On my run, it found the equals case just 5 times - no question marks:
HK: -690 HT: -690
On 19 occasions, it had a definitive value for the heart T, but thought - with a question mark - that throwing the king would get a *better* score
HK: -630? HT: -660
On the other 76, it came up with the right values:
HK: -690 HT: -660
In this case, that was enough to weight it to making the correct play (it chooses 8 among equals after the analysis):
HT: -661.50 -> 0.57 HK: -678.60 -> -0.57 I play H8
But given it's capable of including completely wrong dummy double analysis scores in its calculations, it's no longer surprising with a smaller / different set of hands that the incorrect ones could end up biasing the results enough to play the wrong card.
--
Note that it's quite possible that BBO have improved the play engine of GIB since v21, which is the one tested here, though all reports have been that they haven't touched it other than forcing it to lead an ace against 7NT.
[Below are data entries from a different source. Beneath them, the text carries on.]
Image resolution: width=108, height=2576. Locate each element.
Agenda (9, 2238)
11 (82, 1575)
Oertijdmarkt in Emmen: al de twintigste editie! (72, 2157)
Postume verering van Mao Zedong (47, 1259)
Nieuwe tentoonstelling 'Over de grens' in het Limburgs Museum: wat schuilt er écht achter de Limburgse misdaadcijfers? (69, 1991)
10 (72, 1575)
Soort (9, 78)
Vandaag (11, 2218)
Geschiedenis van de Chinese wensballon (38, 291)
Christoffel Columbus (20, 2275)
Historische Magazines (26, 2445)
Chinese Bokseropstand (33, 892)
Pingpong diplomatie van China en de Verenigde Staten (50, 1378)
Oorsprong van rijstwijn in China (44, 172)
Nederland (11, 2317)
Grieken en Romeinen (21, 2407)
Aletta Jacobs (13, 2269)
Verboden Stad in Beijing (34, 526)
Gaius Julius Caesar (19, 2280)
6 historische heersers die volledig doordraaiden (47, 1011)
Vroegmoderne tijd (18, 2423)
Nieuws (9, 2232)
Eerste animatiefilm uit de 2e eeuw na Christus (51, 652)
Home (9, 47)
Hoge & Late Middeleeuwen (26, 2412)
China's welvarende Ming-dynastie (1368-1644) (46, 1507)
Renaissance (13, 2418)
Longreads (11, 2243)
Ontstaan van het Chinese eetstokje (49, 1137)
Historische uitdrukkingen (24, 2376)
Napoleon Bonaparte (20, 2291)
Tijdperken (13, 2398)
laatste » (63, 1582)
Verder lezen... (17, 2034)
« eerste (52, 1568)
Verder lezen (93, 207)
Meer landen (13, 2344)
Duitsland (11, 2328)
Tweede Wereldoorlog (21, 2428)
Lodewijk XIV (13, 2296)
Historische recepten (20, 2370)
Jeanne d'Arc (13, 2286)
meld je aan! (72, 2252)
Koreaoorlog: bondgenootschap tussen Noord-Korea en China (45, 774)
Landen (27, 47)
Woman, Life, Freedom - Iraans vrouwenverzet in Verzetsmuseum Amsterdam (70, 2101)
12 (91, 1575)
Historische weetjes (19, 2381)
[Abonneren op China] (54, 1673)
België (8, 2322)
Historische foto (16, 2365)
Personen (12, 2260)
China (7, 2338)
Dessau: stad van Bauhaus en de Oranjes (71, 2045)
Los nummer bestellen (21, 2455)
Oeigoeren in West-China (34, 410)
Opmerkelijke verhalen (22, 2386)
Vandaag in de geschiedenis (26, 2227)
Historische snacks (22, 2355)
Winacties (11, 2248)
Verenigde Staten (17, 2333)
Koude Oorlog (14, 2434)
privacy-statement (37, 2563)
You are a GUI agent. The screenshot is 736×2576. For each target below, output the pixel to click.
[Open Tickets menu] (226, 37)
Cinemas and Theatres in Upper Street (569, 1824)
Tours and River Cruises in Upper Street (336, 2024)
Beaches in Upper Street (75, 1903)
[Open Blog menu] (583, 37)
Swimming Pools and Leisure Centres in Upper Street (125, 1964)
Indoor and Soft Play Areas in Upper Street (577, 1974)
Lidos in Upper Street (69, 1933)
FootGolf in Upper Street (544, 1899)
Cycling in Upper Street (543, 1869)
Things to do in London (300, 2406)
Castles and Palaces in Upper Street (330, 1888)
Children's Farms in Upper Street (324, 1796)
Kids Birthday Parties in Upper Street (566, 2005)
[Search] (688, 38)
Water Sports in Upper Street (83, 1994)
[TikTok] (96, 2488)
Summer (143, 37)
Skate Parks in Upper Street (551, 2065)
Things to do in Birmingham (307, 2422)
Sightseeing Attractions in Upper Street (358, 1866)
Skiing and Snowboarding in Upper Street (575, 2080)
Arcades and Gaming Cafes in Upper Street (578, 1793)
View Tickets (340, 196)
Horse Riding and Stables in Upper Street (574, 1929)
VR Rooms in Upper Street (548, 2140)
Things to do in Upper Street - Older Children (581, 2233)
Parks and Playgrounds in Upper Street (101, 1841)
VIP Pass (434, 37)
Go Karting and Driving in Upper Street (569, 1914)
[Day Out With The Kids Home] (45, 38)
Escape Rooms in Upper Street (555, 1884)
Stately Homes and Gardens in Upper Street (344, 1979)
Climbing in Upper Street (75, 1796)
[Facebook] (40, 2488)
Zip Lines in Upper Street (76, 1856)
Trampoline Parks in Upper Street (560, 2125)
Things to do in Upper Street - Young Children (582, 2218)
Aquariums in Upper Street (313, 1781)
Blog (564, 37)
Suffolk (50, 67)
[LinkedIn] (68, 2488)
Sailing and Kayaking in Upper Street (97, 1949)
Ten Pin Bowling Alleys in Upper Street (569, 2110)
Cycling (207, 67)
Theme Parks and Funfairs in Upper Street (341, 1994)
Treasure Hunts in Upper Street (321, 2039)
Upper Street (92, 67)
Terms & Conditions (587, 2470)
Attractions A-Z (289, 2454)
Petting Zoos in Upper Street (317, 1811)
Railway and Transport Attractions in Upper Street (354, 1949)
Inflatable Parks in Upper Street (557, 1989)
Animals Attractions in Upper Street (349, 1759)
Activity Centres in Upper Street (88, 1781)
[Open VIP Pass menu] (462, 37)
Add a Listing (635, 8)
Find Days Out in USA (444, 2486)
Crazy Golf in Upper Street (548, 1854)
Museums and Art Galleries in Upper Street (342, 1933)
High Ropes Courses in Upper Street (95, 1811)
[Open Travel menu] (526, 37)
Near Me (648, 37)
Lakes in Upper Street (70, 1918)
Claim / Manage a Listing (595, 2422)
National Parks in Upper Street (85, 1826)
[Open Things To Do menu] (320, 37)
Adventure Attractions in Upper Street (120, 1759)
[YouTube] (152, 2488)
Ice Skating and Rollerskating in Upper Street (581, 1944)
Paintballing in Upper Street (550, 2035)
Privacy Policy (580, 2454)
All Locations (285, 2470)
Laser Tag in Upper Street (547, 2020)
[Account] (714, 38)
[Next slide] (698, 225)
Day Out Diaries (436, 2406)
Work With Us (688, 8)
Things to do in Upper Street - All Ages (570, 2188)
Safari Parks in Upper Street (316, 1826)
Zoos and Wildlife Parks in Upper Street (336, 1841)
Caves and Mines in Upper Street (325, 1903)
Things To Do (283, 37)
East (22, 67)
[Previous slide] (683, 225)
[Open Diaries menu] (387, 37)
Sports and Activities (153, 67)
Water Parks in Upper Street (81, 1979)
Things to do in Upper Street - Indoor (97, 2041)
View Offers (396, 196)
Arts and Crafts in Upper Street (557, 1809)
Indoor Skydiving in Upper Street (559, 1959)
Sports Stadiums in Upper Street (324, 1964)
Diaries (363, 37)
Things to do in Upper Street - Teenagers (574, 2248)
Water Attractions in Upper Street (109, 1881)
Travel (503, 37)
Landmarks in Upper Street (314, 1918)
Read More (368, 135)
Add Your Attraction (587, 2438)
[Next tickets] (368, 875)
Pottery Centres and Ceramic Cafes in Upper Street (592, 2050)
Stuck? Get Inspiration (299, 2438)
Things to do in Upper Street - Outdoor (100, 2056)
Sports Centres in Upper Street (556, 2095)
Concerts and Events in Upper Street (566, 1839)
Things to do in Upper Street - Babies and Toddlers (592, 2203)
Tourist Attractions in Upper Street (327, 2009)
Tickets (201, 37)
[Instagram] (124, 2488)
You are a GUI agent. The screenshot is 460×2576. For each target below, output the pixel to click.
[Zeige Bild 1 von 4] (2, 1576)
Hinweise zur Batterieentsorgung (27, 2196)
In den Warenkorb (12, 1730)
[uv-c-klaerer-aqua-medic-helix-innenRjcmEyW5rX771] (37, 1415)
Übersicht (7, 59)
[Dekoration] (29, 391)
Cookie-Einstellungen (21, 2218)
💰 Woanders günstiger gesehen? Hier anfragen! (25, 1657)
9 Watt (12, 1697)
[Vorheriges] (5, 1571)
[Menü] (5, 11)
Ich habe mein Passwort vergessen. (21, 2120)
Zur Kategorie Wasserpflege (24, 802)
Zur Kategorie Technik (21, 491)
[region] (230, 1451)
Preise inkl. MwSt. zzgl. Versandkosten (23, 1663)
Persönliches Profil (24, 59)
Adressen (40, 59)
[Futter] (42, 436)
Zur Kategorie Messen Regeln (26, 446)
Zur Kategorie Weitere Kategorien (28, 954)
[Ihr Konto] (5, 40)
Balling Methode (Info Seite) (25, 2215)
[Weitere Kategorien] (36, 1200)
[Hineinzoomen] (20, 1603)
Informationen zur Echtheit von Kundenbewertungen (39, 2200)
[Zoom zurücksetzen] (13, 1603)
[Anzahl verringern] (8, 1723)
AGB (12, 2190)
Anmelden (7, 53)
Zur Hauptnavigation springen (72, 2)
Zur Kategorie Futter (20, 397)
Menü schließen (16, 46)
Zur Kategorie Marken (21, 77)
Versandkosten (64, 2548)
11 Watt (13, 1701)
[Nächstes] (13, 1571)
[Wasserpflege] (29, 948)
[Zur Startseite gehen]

Conclusion: I don't know why GIB's "double dummy" analysis causes it to give correct scores for some cards, and incorrect scores for others. Clearly, this is a deliberate part of the program, due to the fact it it marking potentially wrong figures with a question mark (they're not all incorrect) - not that it is intentionally making mistakes, but I assume it is running some sort of optimization that speeds up the double dummy calculations rather than guaranteeing correct output.
If this is required for some reason, why it does not at least switch to guaranteed correct output at least for later in the play when this should be fast, I also don't know.
But at least I know more than I did.